Pointing records for text and elements
########
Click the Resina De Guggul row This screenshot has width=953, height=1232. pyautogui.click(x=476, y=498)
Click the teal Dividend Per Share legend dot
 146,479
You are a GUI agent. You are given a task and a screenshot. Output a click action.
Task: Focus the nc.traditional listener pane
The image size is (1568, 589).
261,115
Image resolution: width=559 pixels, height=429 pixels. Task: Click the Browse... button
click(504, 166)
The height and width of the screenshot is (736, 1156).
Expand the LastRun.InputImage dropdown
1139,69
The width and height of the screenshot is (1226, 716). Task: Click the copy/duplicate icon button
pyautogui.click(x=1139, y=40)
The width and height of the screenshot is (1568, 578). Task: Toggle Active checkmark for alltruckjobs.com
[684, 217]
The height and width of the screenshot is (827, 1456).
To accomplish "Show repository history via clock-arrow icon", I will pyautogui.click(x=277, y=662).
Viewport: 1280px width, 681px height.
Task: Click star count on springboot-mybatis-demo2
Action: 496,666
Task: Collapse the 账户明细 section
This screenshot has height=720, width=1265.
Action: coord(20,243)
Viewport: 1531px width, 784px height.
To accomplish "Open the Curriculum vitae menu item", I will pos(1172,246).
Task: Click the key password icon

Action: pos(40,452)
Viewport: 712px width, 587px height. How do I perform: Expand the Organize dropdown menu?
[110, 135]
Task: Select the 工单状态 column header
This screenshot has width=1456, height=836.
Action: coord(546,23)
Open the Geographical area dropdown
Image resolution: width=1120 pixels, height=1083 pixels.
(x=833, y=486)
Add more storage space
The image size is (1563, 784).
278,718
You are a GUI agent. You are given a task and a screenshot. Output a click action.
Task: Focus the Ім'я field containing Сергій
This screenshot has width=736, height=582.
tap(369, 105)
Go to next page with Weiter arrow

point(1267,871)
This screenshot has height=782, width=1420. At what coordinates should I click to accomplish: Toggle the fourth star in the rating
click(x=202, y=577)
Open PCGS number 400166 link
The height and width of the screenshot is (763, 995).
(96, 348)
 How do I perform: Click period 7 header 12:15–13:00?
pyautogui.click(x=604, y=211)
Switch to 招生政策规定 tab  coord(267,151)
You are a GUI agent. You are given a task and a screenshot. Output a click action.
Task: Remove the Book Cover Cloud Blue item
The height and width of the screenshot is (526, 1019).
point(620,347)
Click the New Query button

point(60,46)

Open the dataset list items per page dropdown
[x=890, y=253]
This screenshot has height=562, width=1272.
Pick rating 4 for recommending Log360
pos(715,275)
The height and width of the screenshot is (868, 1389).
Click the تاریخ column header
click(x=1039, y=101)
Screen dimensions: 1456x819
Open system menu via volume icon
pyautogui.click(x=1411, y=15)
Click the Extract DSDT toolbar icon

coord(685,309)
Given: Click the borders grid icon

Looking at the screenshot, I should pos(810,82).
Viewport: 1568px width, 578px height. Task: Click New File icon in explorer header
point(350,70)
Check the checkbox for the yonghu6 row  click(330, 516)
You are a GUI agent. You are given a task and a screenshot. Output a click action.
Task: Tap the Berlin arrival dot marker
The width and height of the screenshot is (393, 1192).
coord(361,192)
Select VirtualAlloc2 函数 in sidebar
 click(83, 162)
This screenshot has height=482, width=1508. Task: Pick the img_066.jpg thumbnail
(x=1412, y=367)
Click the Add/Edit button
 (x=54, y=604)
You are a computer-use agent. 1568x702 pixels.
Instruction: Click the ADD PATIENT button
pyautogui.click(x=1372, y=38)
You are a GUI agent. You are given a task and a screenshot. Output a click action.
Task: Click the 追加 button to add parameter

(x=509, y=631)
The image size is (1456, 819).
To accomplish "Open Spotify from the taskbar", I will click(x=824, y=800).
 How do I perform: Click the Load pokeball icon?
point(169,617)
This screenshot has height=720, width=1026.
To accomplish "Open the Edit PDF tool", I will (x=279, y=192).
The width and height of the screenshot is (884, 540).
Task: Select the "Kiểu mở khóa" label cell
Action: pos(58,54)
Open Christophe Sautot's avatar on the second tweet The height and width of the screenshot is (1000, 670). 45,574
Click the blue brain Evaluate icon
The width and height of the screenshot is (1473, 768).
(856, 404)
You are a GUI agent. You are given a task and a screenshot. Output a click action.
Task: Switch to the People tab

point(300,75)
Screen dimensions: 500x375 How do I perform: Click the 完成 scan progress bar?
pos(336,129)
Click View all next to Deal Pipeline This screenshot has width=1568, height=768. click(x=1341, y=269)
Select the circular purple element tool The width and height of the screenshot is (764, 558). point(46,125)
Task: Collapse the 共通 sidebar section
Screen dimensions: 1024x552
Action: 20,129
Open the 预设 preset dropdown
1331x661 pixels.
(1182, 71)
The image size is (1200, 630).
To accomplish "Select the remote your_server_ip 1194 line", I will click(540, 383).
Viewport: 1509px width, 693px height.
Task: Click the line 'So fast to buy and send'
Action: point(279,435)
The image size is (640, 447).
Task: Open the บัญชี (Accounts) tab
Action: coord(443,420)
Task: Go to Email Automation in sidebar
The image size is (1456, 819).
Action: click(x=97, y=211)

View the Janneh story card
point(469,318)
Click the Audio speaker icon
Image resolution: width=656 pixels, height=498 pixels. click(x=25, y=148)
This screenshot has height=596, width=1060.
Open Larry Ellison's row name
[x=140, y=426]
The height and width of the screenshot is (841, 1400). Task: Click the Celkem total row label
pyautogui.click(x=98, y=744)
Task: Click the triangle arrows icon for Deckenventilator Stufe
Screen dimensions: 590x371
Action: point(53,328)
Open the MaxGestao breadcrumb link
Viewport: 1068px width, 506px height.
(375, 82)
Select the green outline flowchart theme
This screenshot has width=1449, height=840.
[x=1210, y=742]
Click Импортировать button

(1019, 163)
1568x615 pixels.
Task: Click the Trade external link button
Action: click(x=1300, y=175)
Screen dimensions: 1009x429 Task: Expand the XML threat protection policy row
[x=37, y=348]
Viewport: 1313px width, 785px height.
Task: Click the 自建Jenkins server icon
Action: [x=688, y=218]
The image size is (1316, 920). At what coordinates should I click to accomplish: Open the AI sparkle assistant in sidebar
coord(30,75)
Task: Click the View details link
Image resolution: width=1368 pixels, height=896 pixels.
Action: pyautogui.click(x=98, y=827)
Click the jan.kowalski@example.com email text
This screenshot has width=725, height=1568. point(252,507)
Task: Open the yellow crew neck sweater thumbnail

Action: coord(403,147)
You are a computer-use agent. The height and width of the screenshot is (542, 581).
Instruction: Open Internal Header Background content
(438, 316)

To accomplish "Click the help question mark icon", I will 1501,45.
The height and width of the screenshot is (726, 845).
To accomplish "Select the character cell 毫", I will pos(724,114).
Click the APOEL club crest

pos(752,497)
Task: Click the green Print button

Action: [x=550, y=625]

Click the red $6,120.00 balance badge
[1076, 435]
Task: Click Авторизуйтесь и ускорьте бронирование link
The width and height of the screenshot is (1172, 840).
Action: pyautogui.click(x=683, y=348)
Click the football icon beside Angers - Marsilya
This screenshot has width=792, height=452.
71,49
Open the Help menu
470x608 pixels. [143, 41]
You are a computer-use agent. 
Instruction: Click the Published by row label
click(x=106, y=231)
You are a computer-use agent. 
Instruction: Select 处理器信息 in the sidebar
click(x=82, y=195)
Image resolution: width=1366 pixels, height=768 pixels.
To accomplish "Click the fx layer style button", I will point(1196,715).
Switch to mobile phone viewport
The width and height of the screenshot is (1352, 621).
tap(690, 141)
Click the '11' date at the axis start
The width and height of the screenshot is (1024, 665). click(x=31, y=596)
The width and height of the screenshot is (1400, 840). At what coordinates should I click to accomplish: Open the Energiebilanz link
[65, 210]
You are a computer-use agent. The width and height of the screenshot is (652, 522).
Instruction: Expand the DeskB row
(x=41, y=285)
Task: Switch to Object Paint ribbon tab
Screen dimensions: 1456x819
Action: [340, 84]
########
EXERCISE PROMPT: Rewrite only the part of the material that opens with the line containing "Add more storage space" and closes with the line containing "Switch to 招生政策规定", both of those lines included, keeping every line and the requests as they are. Offset each coordinate in the answers by adding 106 to it.

FULL SOLUTION:
Add more storage space
The image size is (1563, 784).
384,824
You are a GUI agent. You are given a task and a screenshot. Output a click action.
Task: Focus the Ім'я field containing Сергій
This screenshot has width=736, height=582.
tap(475, 211)
Go to next page with Weiter arrow

point(1373,977)
This screenshot has height=782, width=1420. At what coordinates should I click to accomplish: Toggle the fourth star in the rating
click(x=308, y=683)
Open PCGS number 400166 link
The height and width of the screenshot is (763, 995).
(202, 454)
 How do I perform: Click period 7 header 12:15–13:00?
pyautogui.click(x=710, y=317)
Switch to 招生政策规定 tab  coord(373,257)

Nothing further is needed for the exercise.